Data excerpts:
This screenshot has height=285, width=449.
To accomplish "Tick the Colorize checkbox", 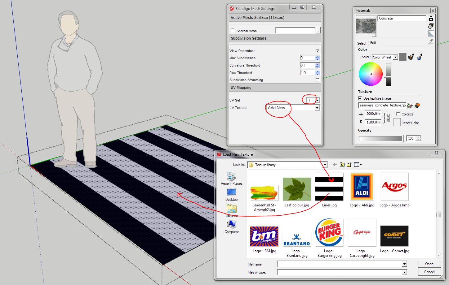I will [398, 114].
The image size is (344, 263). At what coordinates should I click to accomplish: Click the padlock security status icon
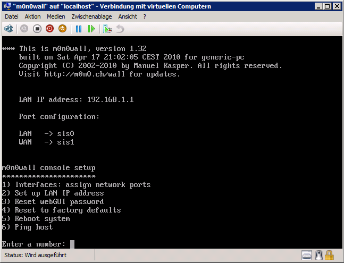(x=330, y=255)
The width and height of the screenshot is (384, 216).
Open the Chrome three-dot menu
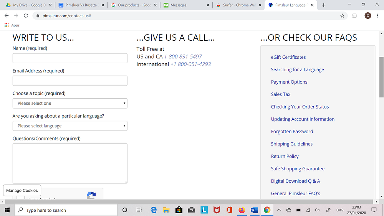[x=377, y=16]
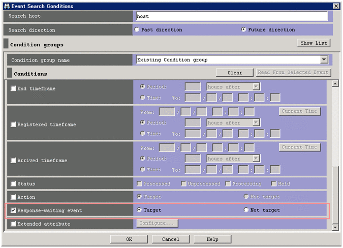This screenshot has height=248, width=343.
Task: Enable the Status condition checkbox
Action: pos(14,184)
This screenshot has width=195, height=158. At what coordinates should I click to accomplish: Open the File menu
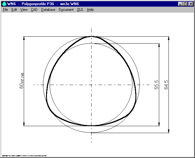coord(5,10)
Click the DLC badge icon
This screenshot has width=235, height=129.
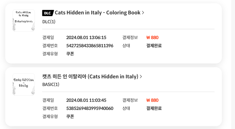tap(48, 13)
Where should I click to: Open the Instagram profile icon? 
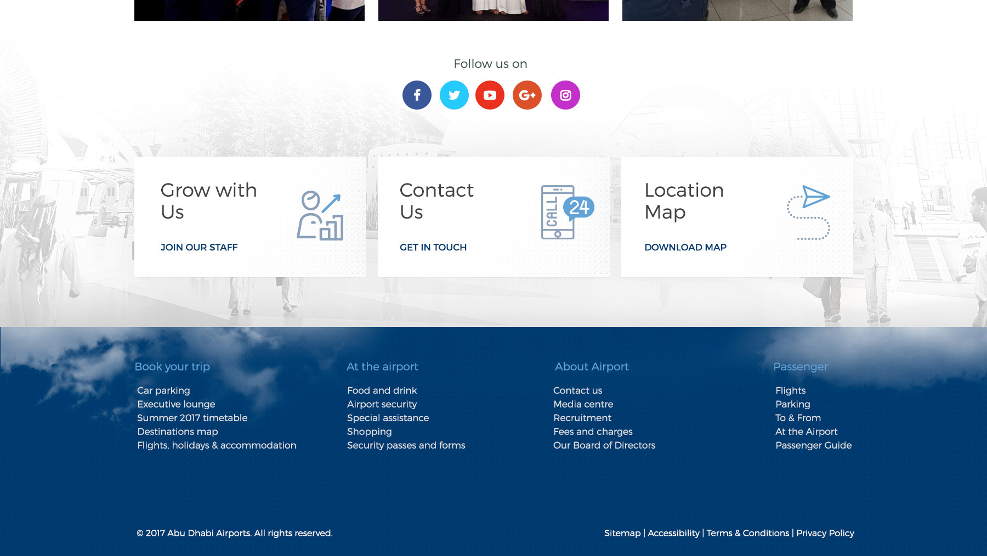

§ YOUR INSTRUCTIONS:
Print nothing except the lines above from the one containing "The image size" down to the one containing "The width and", both included, exactly as written and free of pictures.

§ RESULT OF THIS EXERCISE:
The image size is (344, 263). At what coordinates should I click to accomplish: Click the padlock security status icon
(x=330, y=255)
The width and height of the screenshot is (384, 216).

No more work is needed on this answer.